Bizarrement, alors que cette question de la libido débordante et incontrôlable des hommes ne s’était pas posée à l’époque, celle des femmes semble être un frein à l’élaboration du médicament, comme nous le rapporte Slate : « Plusieurs consultants dans le domaine m’ont confié que les laboratoires pharmaceutiques s’inquiétaient de leurs résultats, qui seraient trop bons. Et surtout, que la Food and Drug Administration (FDA) risquait de le rejeter, craignant que les femmes débordent de libido et deviennent des infidèles frénétiques, bouleversant l’ordre de la société.» explique le journaliste spécialiste du désir féminin Daniel Bergner . Il n’hésite pas à comparer cette avancée avec celle de la pilule contraceptive dans les années 60 « «Ça n’a pas seulement influencé la vie sexuelle des femmes, mais tout le reste. De leur statut social à leur pouvoir d’achat. Qu’est-ce que ça signifie si les femmes peuvent désormais contrôler, avec un simple ordonnance, le besoin le plus primitif?»

Dans le passé, les femmes qui souffraient d’absence de désir étaient taxées de frigides, désormais on craint la nymphomanie : ces 2 extrêmes montrent bien la volonté masculine de contrôler la sexualité féminine.  Et de la normaliser.

Si ce type de question ne s’était pas posé au moment du lancement du Viagra, c’est aussi car il existe une tolérance à géométrie variable en la matière, le langage le révèle bien.

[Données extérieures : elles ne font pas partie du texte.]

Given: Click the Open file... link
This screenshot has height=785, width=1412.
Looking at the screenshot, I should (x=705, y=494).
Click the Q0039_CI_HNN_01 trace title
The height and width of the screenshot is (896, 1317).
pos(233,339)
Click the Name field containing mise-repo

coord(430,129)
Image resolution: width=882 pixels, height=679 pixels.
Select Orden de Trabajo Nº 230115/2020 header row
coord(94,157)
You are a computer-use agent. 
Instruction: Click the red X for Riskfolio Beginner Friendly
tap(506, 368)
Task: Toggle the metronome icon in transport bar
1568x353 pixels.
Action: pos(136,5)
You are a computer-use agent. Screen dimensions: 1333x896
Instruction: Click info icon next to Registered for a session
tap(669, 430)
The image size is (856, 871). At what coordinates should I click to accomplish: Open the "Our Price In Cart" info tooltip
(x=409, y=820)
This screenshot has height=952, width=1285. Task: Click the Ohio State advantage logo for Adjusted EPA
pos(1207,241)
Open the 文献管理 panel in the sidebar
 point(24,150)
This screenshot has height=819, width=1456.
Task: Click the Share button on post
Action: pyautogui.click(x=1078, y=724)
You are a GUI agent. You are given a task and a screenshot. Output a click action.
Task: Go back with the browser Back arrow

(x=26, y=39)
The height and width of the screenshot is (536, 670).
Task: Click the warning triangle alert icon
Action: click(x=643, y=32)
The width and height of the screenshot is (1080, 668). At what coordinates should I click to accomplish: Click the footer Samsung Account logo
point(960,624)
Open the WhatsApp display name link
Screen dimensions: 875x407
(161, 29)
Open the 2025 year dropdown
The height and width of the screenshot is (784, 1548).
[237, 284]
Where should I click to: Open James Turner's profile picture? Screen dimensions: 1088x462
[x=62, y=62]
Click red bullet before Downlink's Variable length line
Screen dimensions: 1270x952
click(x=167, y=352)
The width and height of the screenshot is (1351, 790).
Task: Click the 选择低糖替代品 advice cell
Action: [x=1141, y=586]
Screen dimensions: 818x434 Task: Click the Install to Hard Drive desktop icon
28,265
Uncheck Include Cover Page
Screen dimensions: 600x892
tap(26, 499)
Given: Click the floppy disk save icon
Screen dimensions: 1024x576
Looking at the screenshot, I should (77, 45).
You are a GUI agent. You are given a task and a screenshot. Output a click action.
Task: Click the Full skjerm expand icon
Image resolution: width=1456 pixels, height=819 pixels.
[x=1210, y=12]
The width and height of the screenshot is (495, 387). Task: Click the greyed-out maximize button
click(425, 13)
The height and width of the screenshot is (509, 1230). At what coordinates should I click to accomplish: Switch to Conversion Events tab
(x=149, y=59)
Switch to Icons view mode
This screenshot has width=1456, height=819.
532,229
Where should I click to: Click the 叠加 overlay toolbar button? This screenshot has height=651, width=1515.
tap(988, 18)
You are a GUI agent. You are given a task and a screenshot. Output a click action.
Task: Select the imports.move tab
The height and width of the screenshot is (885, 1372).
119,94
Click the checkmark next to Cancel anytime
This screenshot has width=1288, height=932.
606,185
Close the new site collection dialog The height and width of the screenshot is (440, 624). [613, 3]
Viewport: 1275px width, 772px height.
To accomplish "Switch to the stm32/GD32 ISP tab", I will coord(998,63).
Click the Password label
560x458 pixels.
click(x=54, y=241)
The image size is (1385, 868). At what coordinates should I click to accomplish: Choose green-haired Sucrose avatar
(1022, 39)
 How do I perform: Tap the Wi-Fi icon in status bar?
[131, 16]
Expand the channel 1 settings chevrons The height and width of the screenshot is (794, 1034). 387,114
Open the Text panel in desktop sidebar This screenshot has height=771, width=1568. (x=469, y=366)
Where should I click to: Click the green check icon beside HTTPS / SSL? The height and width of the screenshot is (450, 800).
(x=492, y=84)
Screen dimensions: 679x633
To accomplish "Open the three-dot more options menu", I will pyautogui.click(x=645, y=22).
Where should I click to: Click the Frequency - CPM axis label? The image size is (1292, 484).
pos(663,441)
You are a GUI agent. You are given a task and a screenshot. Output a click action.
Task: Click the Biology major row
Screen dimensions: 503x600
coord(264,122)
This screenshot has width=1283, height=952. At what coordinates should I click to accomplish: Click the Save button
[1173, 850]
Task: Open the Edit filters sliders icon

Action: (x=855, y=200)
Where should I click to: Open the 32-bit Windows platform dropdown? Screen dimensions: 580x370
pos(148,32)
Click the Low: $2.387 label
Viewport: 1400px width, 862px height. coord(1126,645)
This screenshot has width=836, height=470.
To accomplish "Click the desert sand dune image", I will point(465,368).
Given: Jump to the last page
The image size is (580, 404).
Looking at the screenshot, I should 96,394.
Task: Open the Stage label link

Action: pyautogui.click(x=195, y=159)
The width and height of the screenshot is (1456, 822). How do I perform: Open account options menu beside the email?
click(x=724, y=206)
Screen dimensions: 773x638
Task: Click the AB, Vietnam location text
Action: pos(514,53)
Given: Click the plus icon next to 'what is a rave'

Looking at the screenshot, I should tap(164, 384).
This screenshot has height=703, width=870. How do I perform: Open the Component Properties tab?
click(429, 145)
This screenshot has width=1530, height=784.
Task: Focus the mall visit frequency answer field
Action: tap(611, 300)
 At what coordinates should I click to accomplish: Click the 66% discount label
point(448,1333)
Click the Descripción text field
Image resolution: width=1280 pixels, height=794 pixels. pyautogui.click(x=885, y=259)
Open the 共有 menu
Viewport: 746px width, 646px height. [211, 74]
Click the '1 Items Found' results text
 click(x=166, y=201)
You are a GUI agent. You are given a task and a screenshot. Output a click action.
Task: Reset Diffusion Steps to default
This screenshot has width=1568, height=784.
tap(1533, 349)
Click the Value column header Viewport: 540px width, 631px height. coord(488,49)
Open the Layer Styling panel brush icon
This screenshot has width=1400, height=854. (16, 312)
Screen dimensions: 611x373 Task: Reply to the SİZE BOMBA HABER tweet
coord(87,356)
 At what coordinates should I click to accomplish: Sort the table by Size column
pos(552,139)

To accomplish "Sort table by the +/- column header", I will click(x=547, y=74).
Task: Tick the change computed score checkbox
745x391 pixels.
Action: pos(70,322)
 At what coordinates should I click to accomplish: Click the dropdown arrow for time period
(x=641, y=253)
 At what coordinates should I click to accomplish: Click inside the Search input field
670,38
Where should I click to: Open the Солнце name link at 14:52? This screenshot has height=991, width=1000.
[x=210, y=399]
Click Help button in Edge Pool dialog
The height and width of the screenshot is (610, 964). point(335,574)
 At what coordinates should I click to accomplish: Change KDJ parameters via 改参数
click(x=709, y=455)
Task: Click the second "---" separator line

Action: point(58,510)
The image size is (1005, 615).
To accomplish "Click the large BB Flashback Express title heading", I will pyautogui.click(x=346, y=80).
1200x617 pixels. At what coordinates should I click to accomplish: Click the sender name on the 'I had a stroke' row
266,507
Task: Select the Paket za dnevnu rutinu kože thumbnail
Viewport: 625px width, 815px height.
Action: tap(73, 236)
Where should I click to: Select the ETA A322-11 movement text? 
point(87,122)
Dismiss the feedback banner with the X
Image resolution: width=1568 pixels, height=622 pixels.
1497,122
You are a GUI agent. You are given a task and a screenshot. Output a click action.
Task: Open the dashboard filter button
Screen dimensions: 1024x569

Ainsi, qui sait que l’équivalent masculin de la nymphomane se nomme le satyriasis? Une expression complètement méconnue remplacée abusivement par "tombeur".

On retrouvait déjà cette différence de traitement entre hommes et femmes au sujet de la pilule pour homme dont l’élaboration posait question au motif qu’elle risquait de diminuer la libido des hommes. Qu’elle trouble celle des femmes n’a visiblement pas empêchée sa mise sur le marché ni sa prescription à grande échelle.

Mais mieux vaut pour « l’ordre de la société » des femmes sans désir que des femmes « débordant de libido ».